**ABOUT THIS TASK**
Below are some records; quote exactly the lines from the one that contains "Tap the clients group icon" through the one that contains "Screen dimensions: 960x509", inclusive, and no others.
_ _ _ _ _ _ _
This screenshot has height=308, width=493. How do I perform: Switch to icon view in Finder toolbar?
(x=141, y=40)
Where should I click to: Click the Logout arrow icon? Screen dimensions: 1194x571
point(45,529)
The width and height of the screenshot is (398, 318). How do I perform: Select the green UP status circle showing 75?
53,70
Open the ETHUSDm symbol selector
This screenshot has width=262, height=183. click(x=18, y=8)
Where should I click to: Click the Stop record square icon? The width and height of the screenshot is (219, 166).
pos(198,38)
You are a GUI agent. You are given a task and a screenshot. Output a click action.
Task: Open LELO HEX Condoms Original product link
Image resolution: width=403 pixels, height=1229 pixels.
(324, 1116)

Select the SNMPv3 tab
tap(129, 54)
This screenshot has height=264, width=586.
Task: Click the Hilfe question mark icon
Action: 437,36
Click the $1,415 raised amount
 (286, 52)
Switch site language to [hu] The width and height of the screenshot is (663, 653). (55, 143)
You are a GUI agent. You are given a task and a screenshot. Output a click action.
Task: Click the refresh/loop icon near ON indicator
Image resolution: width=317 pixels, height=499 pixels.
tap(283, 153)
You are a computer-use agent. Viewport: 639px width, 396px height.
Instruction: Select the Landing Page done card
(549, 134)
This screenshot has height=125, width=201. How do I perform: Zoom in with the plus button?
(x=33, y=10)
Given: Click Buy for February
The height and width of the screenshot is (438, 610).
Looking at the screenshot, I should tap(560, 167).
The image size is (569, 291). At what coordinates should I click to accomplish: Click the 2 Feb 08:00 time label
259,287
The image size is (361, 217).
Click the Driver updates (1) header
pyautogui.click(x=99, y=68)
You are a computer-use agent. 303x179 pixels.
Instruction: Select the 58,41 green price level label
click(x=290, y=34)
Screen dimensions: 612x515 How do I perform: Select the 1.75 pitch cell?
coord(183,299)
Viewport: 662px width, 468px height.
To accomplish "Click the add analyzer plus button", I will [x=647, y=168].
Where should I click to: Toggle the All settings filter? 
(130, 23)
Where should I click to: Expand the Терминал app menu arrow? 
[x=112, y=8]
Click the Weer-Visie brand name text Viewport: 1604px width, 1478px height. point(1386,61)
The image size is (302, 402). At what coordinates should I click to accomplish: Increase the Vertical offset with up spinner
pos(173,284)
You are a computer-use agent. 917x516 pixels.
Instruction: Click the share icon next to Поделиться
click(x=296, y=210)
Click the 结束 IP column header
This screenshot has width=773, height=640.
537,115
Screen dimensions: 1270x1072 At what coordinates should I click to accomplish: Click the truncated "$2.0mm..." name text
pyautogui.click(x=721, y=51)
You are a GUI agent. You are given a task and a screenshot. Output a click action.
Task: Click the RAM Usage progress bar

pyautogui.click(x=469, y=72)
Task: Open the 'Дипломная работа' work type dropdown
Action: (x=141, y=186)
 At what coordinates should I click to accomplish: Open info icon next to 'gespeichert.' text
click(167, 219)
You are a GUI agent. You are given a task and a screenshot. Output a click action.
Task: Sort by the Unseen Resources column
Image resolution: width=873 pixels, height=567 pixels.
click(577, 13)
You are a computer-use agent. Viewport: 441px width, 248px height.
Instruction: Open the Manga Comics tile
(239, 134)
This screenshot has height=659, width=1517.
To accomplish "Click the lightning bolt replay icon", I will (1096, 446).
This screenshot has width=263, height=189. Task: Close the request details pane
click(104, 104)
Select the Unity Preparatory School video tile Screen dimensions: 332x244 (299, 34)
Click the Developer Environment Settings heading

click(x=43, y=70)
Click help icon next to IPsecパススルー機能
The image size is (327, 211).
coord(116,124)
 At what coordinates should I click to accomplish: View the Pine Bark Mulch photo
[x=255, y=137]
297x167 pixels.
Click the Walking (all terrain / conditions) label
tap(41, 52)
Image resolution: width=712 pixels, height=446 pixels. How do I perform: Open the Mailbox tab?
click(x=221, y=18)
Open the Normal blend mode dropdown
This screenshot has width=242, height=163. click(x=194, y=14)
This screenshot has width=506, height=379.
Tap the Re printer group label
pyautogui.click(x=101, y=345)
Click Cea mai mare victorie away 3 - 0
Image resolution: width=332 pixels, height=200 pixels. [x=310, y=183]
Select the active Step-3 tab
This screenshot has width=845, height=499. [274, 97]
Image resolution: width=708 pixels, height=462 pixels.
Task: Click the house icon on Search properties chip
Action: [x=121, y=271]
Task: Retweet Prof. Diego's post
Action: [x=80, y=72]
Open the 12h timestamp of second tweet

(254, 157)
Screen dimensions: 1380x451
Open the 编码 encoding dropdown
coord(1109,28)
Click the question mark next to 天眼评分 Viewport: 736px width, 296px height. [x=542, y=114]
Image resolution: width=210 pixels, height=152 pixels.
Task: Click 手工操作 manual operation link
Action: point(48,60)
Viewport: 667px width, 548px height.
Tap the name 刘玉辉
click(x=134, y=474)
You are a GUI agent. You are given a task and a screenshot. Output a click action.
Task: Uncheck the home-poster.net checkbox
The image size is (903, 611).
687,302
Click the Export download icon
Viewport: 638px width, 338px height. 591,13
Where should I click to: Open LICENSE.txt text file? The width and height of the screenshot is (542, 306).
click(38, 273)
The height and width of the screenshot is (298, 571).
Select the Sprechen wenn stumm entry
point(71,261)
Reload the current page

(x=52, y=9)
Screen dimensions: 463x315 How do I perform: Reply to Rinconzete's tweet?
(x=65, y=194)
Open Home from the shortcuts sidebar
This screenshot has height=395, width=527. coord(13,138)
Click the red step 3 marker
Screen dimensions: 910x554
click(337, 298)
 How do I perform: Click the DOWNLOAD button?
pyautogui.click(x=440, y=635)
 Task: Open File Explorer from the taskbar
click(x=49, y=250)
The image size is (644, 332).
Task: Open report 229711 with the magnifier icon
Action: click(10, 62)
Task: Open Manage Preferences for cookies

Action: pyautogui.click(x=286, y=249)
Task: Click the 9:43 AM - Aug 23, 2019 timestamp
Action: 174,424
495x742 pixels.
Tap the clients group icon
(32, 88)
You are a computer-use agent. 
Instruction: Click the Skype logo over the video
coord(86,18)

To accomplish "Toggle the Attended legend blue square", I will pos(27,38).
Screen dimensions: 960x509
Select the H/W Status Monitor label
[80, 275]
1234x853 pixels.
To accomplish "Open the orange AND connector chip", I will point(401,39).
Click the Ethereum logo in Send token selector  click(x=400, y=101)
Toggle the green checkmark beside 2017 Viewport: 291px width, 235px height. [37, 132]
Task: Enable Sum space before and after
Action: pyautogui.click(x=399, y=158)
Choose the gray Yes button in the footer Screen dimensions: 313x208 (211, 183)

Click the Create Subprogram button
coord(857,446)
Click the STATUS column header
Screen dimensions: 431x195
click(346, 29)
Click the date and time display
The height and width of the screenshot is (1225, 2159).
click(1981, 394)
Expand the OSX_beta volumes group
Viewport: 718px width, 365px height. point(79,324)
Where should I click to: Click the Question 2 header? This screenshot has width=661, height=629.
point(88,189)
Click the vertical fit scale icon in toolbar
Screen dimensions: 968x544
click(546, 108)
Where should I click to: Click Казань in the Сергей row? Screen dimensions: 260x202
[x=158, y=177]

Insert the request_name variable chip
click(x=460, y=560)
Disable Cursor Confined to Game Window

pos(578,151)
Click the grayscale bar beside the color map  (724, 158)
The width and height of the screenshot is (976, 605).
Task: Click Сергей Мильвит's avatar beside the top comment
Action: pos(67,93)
_ _ _ _ _ _ _
**ANSWER TO THIS PROBLEM**
Tap the clients group icon
(32, 88)
You are a computer-use agent. 
Instruction: Click the Skype logo over the video
coord(86,18)

To accomplish "Toggle the Attended legend blue square", I will pos(27,38).
Screen dimensions: 960x509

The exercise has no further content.